Karena perpustakaan ini masih sedang dalam proses pengerjaan, maka kami belum dapat menampilkan foto desain akhir dari perpustakaan anak ini.
Proses Pengerjaan
1. Pembuatan Mural pada kain (portable)
2. Pembuatan Mural Luar Angkasa
3. Pembuatan Gantungan Langit-Langit
4. Pembuatan Basic Shape
5. Pembuatan Mural di dinding tripleks
6. Pembuatan Flipflapity dan Puppet mastery
7. Pembuatan TTS
Menciptakan
suatu lingkungan perpustakaan anak --apalagi ini merupakan perpustakaan
nasional-- yang menarik dan menyenangkan merupakan suatu strategi penting dalam
mendorong rasa ketertarikan anak-anak sebagai generasi muda untuk dapat
menanamkan minat baca sejak dini serta dapat pula mengangkat peran penting
perpustakaan sebagai pusat informasi bagi masyarakat, dalam hal ini adalah
anak-anak. Pada proyek kali ini, kami mengembangkan perpustakaan ini untuk
menjadikannya sebagai sebuah tempat dimana anak-anak bisa merasakan petualangan
melalui buku dengan tema book adventure,
sebuah lingkungan kegiatan yang diharapkan mampu menanamkan minat baca pada
anak dengan beberapa fitur kegiatan pendukung interaktif lainnya sehingga
perpustakaan ini pun akan menyenangkan, tidak terasa membosankan, dan tidak
melulu mengenai membaca literatur.
Proses desain perpustakaan ini
berlangsung melalui beberapa kegiatan
partisipatif untuk anak-anak sebagai pengguna agar mereka dapat menentukan dan
mendeskripsikan ruang seperti apa yang mereka butuhkan dan ruang yang paling
sesuai dengan kebutuhan, kegiatan, serta keinginan mereka sebagai pengguna
ruang tersebut karena kami tidak ingin intervensi yang kami ciptakan nantinya
malah tidak sesuai dan ditakutkan akan ada intervensi lanjutan oleh pengguna
ruang tersebut jika adanya ketidaksesuaian tadi. Dari proses ini saya dapat
mempelajari bahwa ternyata partisipasi pengguna ruang sangat penting dalam
pengambilan keputusan desain agar intervensi desain yang dilakukan bisa tepat
sasaran dan menanamkan sense of belonging
dari pengguna ruang terhadap ruang tersebut sehingga nantinya tidak akan ada
intervensi lanjutan yang bisa merusak program ruang yang ada.

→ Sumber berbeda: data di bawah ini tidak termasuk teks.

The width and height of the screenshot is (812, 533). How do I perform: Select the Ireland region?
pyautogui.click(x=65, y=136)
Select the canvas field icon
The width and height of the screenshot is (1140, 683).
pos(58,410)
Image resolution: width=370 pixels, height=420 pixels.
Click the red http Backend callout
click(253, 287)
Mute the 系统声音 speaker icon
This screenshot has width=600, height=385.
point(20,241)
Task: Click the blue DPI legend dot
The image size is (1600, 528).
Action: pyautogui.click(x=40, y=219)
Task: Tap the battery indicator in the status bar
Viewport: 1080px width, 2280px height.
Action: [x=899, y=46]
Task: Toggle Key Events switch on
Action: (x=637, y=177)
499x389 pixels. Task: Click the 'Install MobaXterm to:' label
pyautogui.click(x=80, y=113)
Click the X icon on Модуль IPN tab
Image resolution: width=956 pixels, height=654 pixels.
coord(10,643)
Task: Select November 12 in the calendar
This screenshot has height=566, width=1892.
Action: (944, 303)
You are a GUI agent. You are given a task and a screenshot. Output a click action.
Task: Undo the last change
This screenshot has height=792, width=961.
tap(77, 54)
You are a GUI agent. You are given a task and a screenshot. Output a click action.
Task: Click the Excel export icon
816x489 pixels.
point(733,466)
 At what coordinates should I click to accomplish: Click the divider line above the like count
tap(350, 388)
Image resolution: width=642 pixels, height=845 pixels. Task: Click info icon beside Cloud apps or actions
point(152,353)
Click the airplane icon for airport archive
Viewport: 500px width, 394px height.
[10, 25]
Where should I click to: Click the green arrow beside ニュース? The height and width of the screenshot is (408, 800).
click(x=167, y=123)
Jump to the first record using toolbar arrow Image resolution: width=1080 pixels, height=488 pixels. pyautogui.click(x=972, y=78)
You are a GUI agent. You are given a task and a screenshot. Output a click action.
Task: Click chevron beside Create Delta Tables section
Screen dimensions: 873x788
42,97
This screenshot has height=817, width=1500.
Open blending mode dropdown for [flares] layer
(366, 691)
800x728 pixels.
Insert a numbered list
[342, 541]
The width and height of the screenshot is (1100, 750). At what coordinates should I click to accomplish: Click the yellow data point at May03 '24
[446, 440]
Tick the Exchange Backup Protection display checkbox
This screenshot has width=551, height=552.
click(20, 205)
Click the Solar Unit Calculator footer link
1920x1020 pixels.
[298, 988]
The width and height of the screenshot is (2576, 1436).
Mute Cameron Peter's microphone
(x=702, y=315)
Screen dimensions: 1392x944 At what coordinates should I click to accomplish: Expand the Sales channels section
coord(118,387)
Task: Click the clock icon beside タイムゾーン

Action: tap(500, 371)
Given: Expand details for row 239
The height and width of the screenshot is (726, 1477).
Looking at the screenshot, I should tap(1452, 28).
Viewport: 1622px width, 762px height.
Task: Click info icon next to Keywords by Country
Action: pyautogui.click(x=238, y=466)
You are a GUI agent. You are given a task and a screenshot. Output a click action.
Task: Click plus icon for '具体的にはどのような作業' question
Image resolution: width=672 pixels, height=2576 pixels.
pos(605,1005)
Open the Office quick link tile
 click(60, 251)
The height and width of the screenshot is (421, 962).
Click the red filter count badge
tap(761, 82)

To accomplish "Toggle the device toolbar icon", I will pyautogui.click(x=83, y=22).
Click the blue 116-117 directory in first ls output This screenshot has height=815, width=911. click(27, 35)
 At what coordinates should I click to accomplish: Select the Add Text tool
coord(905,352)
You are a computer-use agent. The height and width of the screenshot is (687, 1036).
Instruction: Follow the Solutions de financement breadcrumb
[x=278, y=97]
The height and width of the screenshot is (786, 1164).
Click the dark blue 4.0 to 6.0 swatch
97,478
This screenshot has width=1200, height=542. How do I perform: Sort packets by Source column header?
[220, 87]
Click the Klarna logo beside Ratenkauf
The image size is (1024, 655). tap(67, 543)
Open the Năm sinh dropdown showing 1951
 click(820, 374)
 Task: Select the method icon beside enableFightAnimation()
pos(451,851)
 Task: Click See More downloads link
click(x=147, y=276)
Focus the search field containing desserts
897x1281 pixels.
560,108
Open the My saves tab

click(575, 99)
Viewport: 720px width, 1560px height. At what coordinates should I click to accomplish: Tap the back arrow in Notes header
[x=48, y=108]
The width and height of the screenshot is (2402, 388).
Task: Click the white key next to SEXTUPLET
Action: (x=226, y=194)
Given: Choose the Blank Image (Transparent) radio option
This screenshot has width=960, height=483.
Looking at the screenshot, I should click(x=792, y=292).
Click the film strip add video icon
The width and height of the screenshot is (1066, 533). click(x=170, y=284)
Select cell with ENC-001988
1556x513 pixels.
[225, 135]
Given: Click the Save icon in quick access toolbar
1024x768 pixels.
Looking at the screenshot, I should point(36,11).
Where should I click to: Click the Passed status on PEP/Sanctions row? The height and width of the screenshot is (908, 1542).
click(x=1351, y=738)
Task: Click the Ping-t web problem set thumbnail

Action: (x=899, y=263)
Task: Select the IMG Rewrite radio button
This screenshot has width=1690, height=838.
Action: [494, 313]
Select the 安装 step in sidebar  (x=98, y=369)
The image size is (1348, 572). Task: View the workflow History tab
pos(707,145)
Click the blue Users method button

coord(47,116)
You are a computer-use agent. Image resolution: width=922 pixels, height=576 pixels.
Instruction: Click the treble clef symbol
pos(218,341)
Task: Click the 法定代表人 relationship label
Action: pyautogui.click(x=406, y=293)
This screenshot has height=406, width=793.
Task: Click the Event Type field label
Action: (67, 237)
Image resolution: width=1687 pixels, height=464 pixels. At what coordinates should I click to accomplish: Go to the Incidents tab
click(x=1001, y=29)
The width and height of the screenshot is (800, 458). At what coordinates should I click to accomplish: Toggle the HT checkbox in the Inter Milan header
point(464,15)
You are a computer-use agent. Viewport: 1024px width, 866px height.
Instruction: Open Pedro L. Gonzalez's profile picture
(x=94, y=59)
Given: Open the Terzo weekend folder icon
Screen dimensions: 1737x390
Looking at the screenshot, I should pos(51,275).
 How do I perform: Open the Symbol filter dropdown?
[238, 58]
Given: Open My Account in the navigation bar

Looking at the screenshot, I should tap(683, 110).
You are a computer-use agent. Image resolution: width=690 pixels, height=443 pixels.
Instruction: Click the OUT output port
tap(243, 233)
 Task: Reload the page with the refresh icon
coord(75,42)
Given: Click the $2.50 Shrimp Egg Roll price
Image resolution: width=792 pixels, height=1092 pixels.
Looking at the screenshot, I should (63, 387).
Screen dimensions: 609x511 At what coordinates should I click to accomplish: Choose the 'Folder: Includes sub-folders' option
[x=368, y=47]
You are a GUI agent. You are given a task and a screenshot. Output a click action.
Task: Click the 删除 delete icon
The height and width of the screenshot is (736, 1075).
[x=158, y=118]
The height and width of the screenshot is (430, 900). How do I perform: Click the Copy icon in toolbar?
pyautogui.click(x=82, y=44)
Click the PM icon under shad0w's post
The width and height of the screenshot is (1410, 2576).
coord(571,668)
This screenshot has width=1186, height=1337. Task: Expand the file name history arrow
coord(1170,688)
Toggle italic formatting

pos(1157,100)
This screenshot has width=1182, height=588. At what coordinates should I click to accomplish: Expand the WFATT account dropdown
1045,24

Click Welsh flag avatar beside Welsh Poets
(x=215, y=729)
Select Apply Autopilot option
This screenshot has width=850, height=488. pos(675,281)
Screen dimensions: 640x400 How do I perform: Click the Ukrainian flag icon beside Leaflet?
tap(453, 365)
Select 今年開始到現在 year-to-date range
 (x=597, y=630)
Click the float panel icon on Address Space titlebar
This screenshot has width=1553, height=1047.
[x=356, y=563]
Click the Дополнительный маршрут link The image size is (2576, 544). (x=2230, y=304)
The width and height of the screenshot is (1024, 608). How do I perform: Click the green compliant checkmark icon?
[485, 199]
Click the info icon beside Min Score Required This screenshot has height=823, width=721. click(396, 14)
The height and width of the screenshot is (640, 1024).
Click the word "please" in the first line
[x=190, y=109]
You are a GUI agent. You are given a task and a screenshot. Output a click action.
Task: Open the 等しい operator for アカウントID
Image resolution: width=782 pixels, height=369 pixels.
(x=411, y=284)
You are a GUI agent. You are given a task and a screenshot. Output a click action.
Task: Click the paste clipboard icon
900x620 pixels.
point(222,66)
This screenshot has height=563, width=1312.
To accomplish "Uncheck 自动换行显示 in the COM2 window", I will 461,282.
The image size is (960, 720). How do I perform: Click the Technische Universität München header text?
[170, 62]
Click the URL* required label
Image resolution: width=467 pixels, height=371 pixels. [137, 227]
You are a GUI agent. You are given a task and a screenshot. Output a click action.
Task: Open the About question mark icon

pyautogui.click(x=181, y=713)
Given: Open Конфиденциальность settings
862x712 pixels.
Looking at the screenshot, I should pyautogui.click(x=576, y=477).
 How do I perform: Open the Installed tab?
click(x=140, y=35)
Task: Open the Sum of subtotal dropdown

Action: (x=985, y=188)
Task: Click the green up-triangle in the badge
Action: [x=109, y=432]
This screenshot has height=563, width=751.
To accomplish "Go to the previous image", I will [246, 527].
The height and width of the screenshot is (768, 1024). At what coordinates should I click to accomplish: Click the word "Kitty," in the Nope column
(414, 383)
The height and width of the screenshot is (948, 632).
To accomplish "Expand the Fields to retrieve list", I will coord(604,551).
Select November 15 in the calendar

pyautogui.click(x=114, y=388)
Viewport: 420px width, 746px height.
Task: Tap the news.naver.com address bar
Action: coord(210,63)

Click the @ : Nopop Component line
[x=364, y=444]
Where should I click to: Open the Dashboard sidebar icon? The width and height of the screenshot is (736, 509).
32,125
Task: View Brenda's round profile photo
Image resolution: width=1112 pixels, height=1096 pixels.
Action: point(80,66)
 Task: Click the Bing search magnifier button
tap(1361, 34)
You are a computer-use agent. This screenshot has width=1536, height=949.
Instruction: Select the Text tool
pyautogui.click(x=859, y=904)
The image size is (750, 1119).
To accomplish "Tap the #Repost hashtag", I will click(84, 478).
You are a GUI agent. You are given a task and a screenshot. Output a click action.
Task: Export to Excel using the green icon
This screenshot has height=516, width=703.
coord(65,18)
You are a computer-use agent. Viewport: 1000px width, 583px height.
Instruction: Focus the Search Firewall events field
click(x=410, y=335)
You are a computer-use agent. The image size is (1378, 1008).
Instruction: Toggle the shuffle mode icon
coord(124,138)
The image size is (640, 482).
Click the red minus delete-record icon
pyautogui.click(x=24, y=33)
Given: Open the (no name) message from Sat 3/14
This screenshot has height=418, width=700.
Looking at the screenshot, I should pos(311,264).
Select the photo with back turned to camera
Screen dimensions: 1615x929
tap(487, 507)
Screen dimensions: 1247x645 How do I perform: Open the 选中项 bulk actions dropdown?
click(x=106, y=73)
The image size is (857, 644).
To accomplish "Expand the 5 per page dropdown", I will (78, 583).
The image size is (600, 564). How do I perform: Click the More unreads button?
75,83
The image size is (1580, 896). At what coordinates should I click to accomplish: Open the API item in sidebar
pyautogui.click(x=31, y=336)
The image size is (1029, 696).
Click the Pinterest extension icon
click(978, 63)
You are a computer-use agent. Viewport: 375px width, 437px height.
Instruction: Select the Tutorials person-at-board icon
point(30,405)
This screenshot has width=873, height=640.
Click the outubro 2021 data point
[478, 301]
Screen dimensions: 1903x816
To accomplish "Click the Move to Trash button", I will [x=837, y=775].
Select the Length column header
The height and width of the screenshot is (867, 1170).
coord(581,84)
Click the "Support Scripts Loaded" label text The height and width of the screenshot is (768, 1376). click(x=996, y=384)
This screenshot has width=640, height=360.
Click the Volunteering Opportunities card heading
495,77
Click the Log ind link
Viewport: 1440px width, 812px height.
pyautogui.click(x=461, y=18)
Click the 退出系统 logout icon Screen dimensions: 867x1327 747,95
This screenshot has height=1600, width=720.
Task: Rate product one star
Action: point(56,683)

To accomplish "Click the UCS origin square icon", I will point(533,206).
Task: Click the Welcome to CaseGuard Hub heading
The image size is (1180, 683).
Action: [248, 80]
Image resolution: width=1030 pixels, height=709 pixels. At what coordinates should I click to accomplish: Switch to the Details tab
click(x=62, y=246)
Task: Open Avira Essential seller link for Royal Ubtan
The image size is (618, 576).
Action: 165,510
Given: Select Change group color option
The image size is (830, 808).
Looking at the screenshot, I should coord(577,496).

Partisipasi anak-anak sebagai pengguna
dilakukan melalui diskusi santai bersama mereka mengenai ruang yang seperti apa
yang mereka inginkan, kemudian juga dilakukan workshop dan kegiatan pendukung lainnya. Workshop yang kami pandu dan diikuti oleh seluruh pengunjung
anak-anak ini merupakan sebuah media interaksi untuk melihat kecenderungan
anak-anak terhadap gagasan ide dan tema yang mereka harapkan hadir di dalam
desain nantinya. Sedangkan kegiatan pendukung lainnya berperan sebagai media
yang mengajak anak-anak untuk terus datang ke perpustakaan yang juga menginformasikan
tentang fungsi dan peran perpustakaan itu sendiri, sekaligus sebagai media
untuk mewadahi gagasan kreatif anak-anak tentang ruang perpustakaan yang mereka
inginkan dan harapkan.
Dari serangkaian kegiatan
tersebut ada beberapa hal menarik yang dapat kita pelajari sebagai seorang
arsitek nantinya. Dengan mencoba mendengarkan cerita dari anak-anak tersebut,
sebagai pengguna dan aktor utama yang kerkegiatan di dalam perpsustakaan ini,
kita bisa mendapat masukan ide yang paling tepat dan sesuai dengan apa yang
mereka harapkan. Sebagai seorang arsitek, kita juga harus membuka telinga lebar-lebar
untuk mendengarkan kemauan calon pengguna ruang yang akan kita desain, melalui
cerita-cerita yang bermunculan tersebut tentu akan memberikan masukan ide yang
sesuai dengan harapan pengguna mengingat kemungkinan buruk bisa saja terjadi.
Misalnya, bisa saja kita sebagai arsitek bukanlah menyelesaikan segala
permasalahan yang ada, tetapi justru mengambil keputusan desain yang dapat
memperburuk kondisi sebelumnya jika kita kurang jeli dalam menangkap maksud calon
pengguna dan terus-menerus memposisikan diri kita sebagai pihak asing (outsider) yang kurang menyelami permasalahan yang
ada.
Sebagai seorang arsitek yang
tentunya telah dibekali ilmu pengetahuan akan suatu kondisi yang ideal secara teori,
kita dapat memposisikan diri kita sebagai seorang pendengar dan pengamat yang
baik atas fenomena-fenomena yang ada sebelum pada akhirnya nanti kita
menawarkan solusi kepada mereka. Dalam kegiatan ini, anak-anaklah yang dituntut
untuk memberikan pandangan dan mendeksripsikan ruang perpustakaan yang mereka harapkan.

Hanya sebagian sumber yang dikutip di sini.